Visite d'une deuxième (ou première ou troisième) députation d'Acadiens à Versailles ? Visites peut-être assez régulières (cf. notes)
Cette députation est minoritaire (seule une minorité des familles acadiennes, qui veulent aller en Acadie ou en Louisiane, l'a mandaté, selon le rapport. Le but est d'obtenir le rétablissement de la solde et elle vise aussi à refuser l'établissement en Corse).

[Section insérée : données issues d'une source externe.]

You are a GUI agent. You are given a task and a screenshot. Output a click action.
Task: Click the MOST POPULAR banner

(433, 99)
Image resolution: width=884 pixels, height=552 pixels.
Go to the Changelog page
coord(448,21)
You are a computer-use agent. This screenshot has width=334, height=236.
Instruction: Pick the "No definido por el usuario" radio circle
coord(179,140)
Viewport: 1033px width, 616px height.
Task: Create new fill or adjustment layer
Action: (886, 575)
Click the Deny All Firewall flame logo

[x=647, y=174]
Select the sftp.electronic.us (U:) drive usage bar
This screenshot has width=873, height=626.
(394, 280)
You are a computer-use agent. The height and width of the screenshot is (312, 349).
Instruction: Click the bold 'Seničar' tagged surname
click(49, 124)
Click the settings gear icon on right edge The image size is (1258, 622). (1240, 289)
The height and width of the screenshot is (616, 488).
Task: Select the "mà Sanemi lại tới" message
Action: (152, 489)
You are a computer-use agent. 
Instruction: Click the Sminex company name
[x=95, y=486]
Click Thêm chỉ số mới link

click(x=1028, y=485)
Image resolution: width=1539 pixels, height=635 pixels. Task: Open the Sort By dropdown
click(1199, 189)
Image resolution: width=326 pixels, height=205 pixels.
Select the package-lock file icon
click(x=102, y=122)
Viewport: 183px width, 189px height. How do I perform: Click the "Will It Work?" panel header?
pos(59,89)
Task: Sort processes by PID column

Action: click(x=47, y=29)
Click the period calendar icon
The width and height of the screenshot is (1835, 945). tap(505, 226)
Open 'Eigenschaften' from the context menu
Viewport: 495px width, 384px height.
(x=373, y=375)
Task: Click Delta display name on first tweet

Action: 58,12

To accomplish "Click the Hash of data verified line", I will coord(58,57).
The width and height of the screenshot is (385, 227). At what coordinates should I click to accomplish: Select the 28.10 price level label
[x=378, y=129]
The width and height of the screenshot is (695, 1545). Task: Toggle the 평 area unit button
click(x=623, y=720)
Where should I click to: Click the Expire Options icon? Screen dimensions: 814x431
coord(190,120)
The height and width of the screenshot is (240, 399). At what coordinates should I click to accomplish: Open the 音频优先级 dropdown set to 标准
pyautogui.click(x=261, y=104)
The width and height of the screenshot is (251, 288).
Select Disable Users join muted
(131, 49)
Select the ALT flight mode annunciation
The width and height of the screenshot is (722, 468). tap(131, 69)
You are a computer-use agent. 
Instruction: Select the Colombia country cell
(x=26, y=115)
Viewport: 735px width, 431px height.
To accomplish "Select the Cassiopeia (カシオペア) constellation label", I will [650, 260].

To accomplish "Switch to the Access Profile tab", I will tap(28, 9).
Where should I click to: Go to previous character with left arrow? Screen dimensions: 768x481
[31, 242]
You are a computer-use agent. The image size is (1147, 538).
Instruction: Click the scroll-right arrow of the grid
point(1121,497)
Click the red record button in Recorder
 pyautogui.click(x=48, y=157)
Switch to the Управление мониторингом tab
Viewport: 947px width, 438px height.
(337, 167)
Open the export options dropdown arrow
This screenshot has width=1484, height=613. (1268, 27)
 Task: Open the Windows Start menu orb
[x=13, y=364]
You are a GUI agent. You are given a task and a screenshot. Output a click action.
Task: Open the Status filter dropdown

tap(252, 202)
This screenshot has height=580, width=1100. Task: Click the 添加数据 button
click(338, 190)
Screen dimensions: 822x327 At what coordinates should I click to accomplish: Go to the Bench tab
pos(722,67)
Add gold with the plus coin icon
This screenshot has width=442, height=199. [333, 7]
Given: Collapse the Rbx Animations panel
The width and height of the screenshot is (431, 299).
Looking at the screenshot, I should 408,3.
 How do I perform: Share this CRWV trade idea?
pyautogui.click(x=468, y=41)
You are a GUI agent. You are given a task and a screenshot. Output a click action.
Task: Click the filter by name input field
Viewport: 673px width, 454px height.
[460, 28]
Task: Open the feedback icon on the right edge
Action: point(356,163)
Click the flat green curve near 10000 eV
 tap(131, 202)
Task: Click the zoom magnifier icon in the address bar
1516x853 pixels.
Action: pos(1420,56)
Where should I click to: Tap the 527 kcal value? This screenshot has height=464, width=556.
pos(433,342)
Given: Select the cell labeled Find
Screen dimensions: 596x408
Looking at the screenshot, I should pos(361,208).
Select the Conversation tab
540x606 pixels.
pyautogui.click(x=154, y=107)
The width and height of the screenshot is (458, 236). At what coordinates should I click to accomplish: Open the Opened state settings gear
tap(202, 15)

Protestation des autres familles qui veulent aller en Corse et qui font avertir le directeur des colonies de Corse.
Selon le rapport, la députation irrégulière (demandant donc le passage en Louisiane) n'est composé que d'un acadien n'ayant jamais pris part aux affaires de la nation (ce qui sous-entendrait que les leaders ne sont pas du côté de ceux qui veulent partir en Louisiane, mais cette affirmation est bien entendu probablement fausse).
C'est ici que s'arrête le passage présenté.